Binocular disparity; Binocular fusion; computer vision; Normalized cross-correlation; Receptive field position disparity; Stereo pairs; striate cortex


Vision is the most dominant sense from which we can derive most of the information about the world. Human beings are blessed with the attributes of binocular vision, which is the coordinated use of eyes. Each eye has a monocular visual field of 150 degree. If the eyes are functioning normally and equally the images formed in the retinas will be same in size, illuminance and colour. But, it has slight difference due to the positioning and angle through which eyes view an object [8].This difference is usually termed as binocular disparity or retinal disparity. Striate cortex is the first site along the central visual pathways at which signals from left and right eyes combines to a single neuron [3].The process of encoding binocular disparity begins here. Receptive field (RF) position disparity and RF phase disparity are the major reasons for binocular disparity. In the case of two dimensional object RF position disparity is dominant. This position disparity can be experienced by just closing our eyes one by one. If observing an object far away from our eyes, this position disparity has the main contribution in binocular fusion, it is due to the distance to an object is inversely proportional to the disparity. Visual system utilizes binocular disparity to discriminate relative depth of object in space.
Binocular fusion is carried out in brain. The existence of corresponding retinal elements with their common relative subjective visual direction is the essence of binocular fusion. The term motor fusion refers to the ability align eye in such a manner that sensory fusion can be maintained. Due to the coordinated use of eyes we can view a wider visual field. There is a region, where both eyes field view overlap. This region is called as binocular field.
In computer vision, human vision processing is an important aspect, in which a model of human eye is created. In such systems, receptive field position disparity estimation is very essential because it can be used for depth perception and binocular fusion. The ultimate goal of this paper is to find a method for accurate disparity estimation and binocular fusion.

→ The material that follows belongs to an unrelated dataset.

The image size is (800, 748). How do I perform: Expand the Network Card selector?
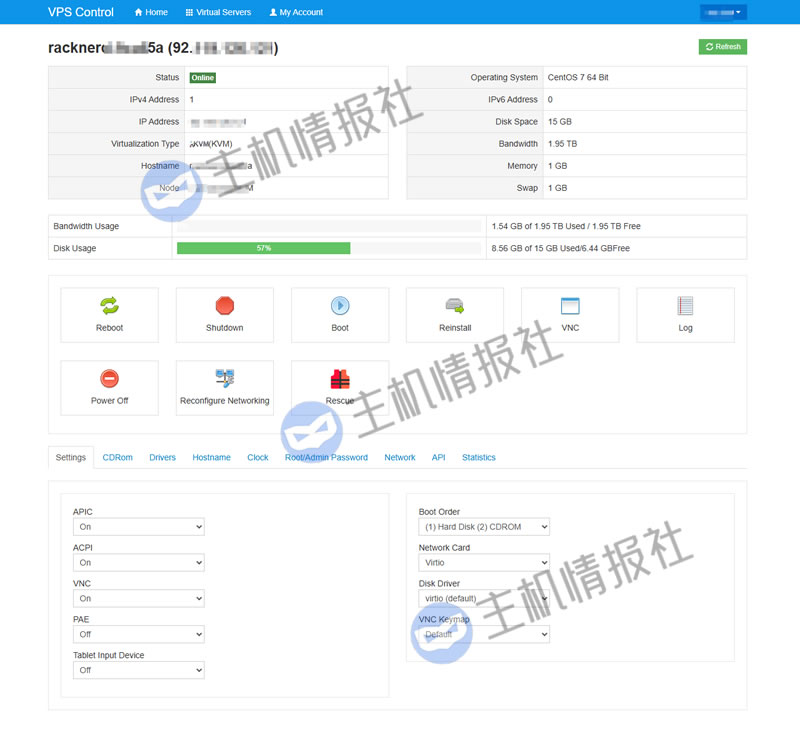point(483,562)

Andre R et al (1999) proposed a paper on correspondence estimation in image pairs [2]. Spatial image pairs can be obtained by recording a scene with two cameras at different position and same time. Correspondence estimation in spatial pair is called disparity estimation. Different methods were there to find the geometrical correspondence and photometric correspondence of image pairs. Block matching techniques, feature based matching, optical flow algorithm etc.were some among them. The latter provides one of the most powerful constraints in correspondence estimation. It has been applied widely on parallel image pairs, and recently also on uncalibrated spatial pairs.
Zitova B et al (2003) developed a review of image registration methods [4]. Image registration is the process of overlaying two or more images of the same scene taken at different times, viewpoints, and sensors. The registrations geometrically align the reference and sensed images. The approaches are classified according to their nature as featurebased and area based techniques, and according to four basic steps of image registration procedure: mapping function design, feature detection, image transformation, and feature matching, Main advantages and limitations of the methods are also mentioned in the paper. The main objective of this paper is to provide a reference source for the researchers involved in image registration, regardless of application areas.
Banks J et al (1997) developed non parametric techniques for stereo matching [1]. This paper compares a number of stereo matching algorithms in terms of robustness and suitability to fast implementation. This includes area based algorithms and algorithms based on nonparametric transforms notably the rank and census transforms. The rank transform is is defined as the number of pixels in the window whose value is less than the centre pixel. The images will therefore be transformed into an array of integers whose value ranges from 0 to N-1 where N is the number of pixels in the window. Census Transform maps the window surrounding the centre pixel to a bit string. Results show that the rank and census transforms are robust with respect to radiometric distortion and introduce less computational complexity than conventional area based matching techniques.
Luca L et al (2013) proposed a method for autonomously learning representations of visual disparity between images from left and right eye, as well as appropriate saccadic movements to fixate objects with both eyes [6]. A sparse coding model encodes sensory information using binocular basis functions, while a reinforcement learner generates the eye movement, according to the sensed disparity. A multi-scale approach, which exploits binocular basis functions at different resolutions, is used to encode disparities in different ranges. The sparse disparity matching technique has the advantages of the small amount of calculation and the short matching time. This method just can gain some limited disparity information, so it is bad for the reconstruction of the scene.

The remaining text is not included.